Der Kroesen-Anschlag am 15. September 1981

> Der Wagen rettete den General, RNZ vom 16. September 1981: "Kroesen entkam knapp Mordanschlag", titelt die RNZ auf der Titelseite – und im Lokalen auf Seite 2: "Am Steilhang lauerten die Attentäter". Die Terroristen hatten sich in einem Waldstück des Schlosshangs oberhalb des Karlstors positioniert und mit einer Panzerfaust den Mercedes des amerikanischen Generals Frederick J. Kroesen beschossen, der an der Karlstorschleuse an einer Ampel hielt. Der General, seine Frau, der Fahrer und ein Begleiter bleiben unverletzt – auch weil Kroesen wenige Tage zuvor auf einen gepanzerten Dienstwagen umgestiegen war. Das Attentat ereignete sich exakt drei Monate, nachdem die Öffentlichkeit Kenntnis von konkreten Vorbereitungen für einen solchen Anschlag erhalten hatte. Mitte Juni hatte die RNZ gemeldet, dass auf einen in Heidelberg stationierten US-Offizier ein terroristischer Überfall stattfinden soll.

> Große Solidarität, RNZ vom 17. September 1981: Die RNZ meldet: "RAF bekennt sich zum Kroesen-Attentat". Wieder geht der Bekennerbrief bei der "Frankfurter Rundschau" ein. Auch anderes ist wie schon im Jahr 1972 – etwa die zahllosen Anrufe von Bürgerinnen und Bürgern in der Redaktion, die ihre Bestürzung über das Attentat zum Ausdruck bringen möchten. Zudem berichtet die RNZ vom Besuch des Ministerpräsidenten Lothar Späth im Heidelberger US-Hauptquartier.

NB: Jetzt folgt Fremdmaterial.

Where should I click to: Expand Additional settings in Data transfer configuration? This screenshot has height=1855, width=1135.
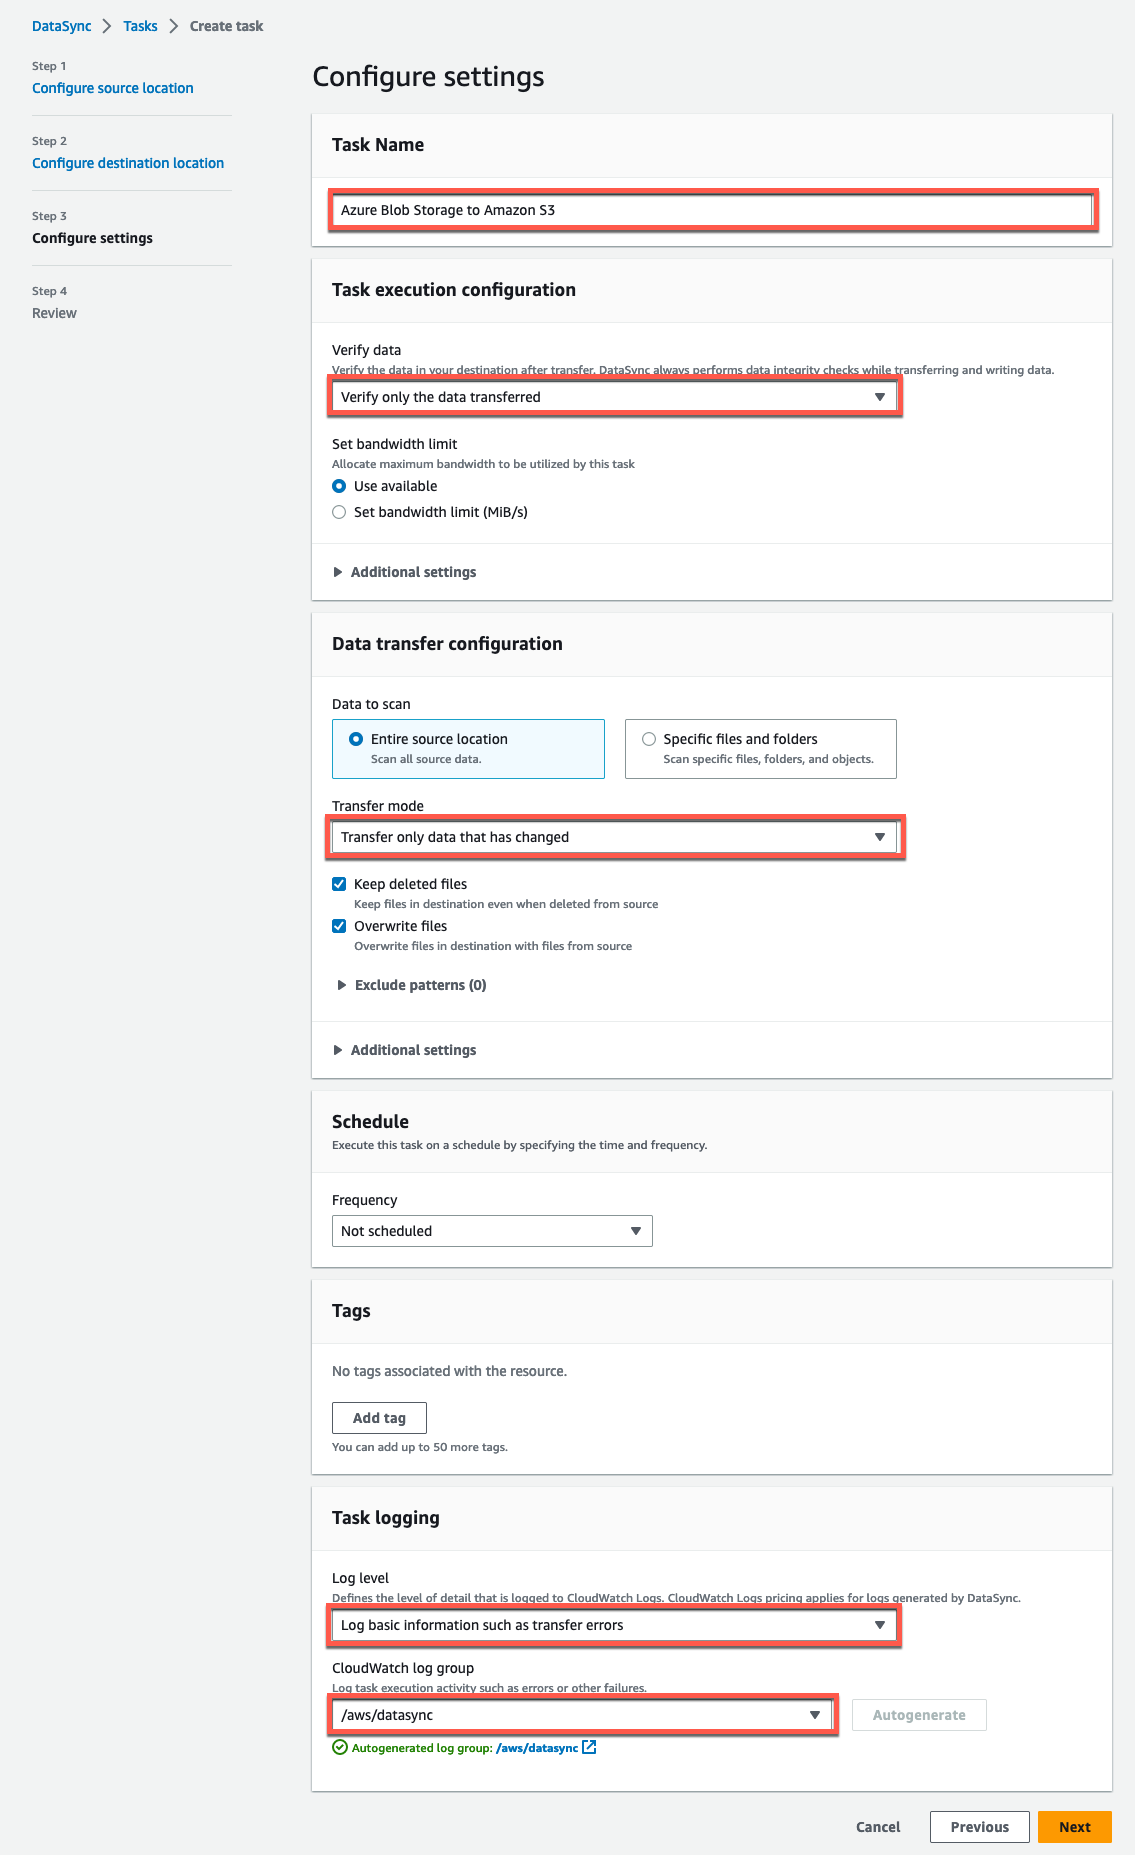click(x=413, y=1049)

> Ein brisantes Detail, RNZ vom 18. September 1981: Hoher Besuch in Heidelberg: Generalbundesanwalt Kurt Rebmann informiert sich persönlich am Karlstor über den aktuellen Ermittlungsstand. Nur die lokale Presse ist zu dem Termin zugelassen – und erfährt ein brisantes Detail: Am Steilhang oberhalb des Karlstorbahnhofs wurden vier Schlafsäcke gefunden. Die Täter sollen mehrere Tage dort oben auf einen günstigen Moment "gelauert" haben, um ihre Panzergranate abzufeuern. Unterdessen empfangen die Damen des Deutsch-Amerikanischen Frauenclubs die Frau Kroesens und "geben ihrer Freude Ausdruck, dass das Attentat misslungen ist".

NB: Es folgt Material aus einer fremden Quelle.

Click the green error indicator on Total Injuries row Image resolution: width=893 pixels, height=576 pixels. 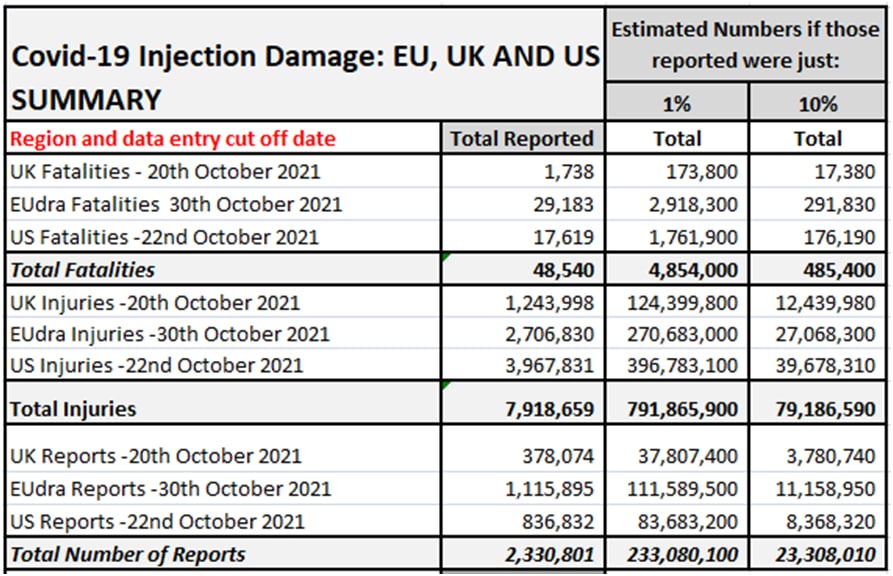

> Wie es weiterging: Die RAF-Terroristen der zweiten Generation, Christian Klar und Brigitte Mohnhaupt, werden im November 1982 festgenommen und 1985 wegen neunfachen Mordes und diverser weiterer Taten – darunter der Anschlag auf Kroesen – verurteilt. 1998 erklärt sich die RAF für aufgelöst. Mohnhaupt wird 2007 aus der Haft entlassen, Klar 2008. Kroesen stirbt am 30. April dieses Jahres in Phillipsburg, New Jersey.